Die ragfijne draad met de kerk hield me op de been toen mijn ouders besloten te gaan scheiden. Die draad zorgde ervoor dat ik mijn vader zover kreeg dat hij naar de kerk ging en de zendelingenlessen ging volgen. Mijn band met de kerk werd beter toen mijn vader lid werd en mijn ouders hertrouwden. Zij was het anker in mijn roerige tienerjaren.
En altijd was daar het voorbeeld en de vriendschap van Anne. Toen zij besloot naar de Brigham Young University te gaan, wilde ik niet achterblijven, dus ging ik ook. In die tijd kreeg ik dankzij goede vrienden en deelname aan de kerkactiviteiten een stevig getuigenis.
Toen kregen we in het tweede jaar van mijn studie, thuis onverwachts met een tragische gebeurtenis te maken. Mijn oudste zus, die al jaren met neerslachtigheid kampte, benam zichzelf van het leven. In die moeilijke tijd putten wij veel troost uit onze pas hervonden getuigenis.

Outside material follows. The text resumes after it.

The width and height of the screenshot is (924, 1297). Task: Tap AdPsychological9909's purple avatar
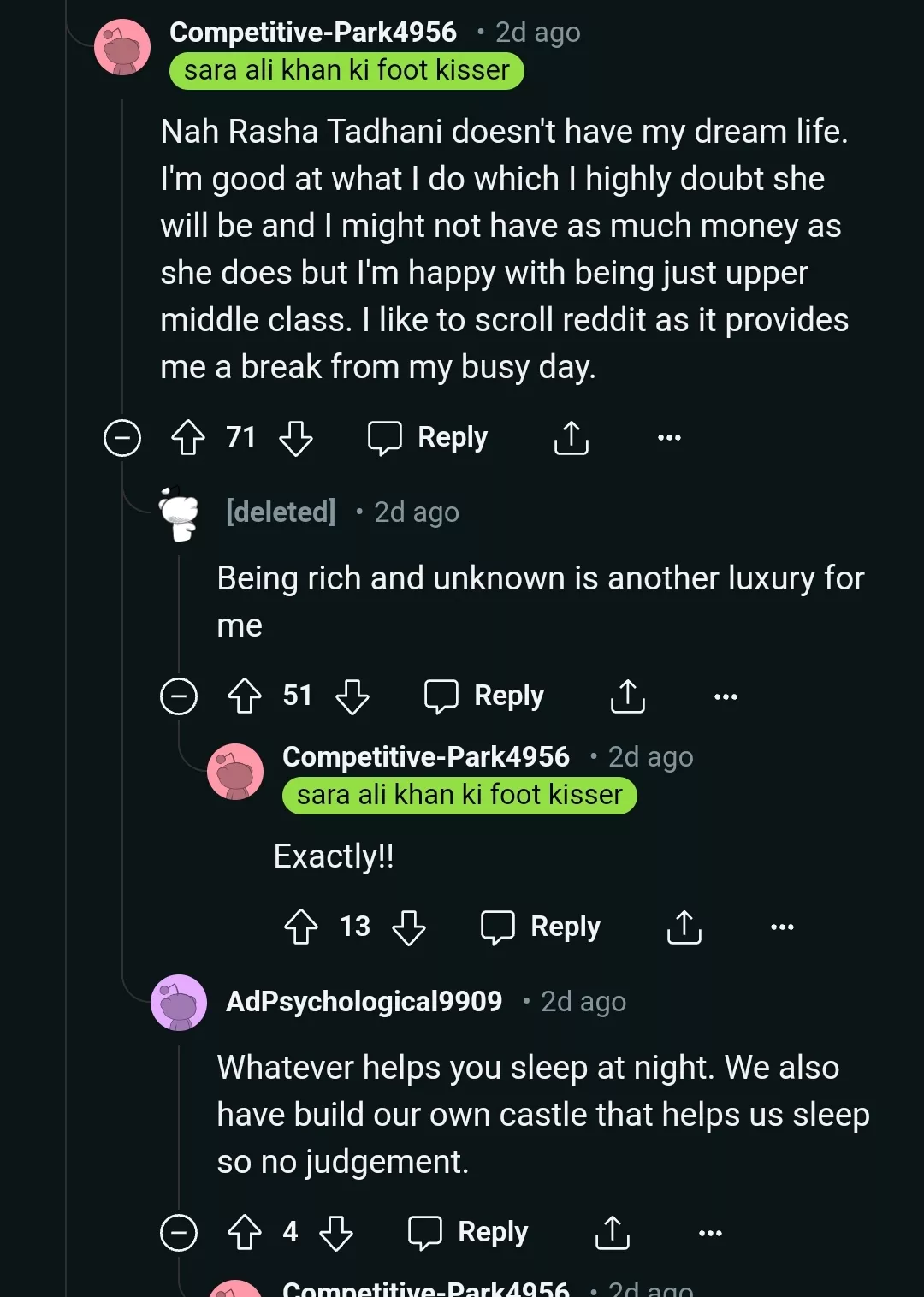click(x=179, y=1002)

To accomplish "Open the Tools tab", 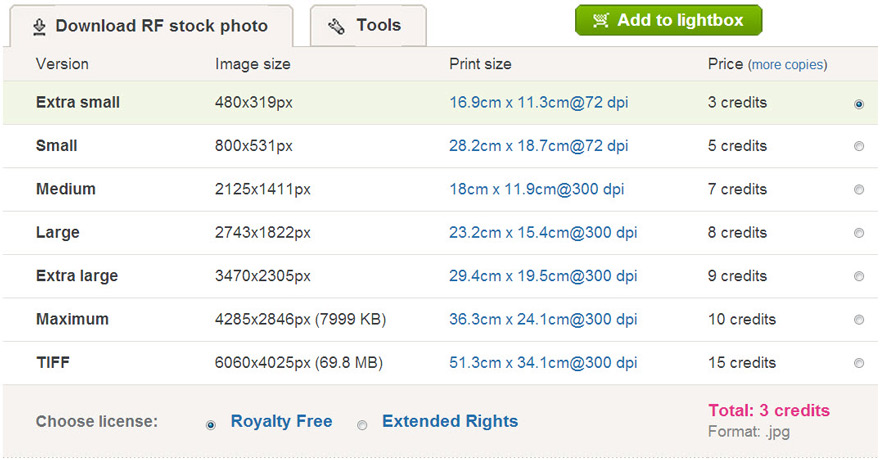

Later ontmoette ik een teruggekeerde zendeling en we besloten in de tempel te trouwen. De dag vóór mijn huwelijk, ontvingen mijn ouders hun begiftiging en werden wij — inclusief mijn overleden zuster, plaatsvervangend — als gezin verzegeld. Anne’s rustige invloed had niet alleen mij maar ook mijn familie de zegeningen van de kerk gebracht.
Ik omhelsde Diane en sprak mijn waardering uit voor de vriendschap en het voorbeeld van haar zus. Toen mijn man voorreed, bleken we geen startkabel te hebben, maar hij stond erop om met Diane naar een nabijgelegen winkelcentrum te gaan om er een te kopen.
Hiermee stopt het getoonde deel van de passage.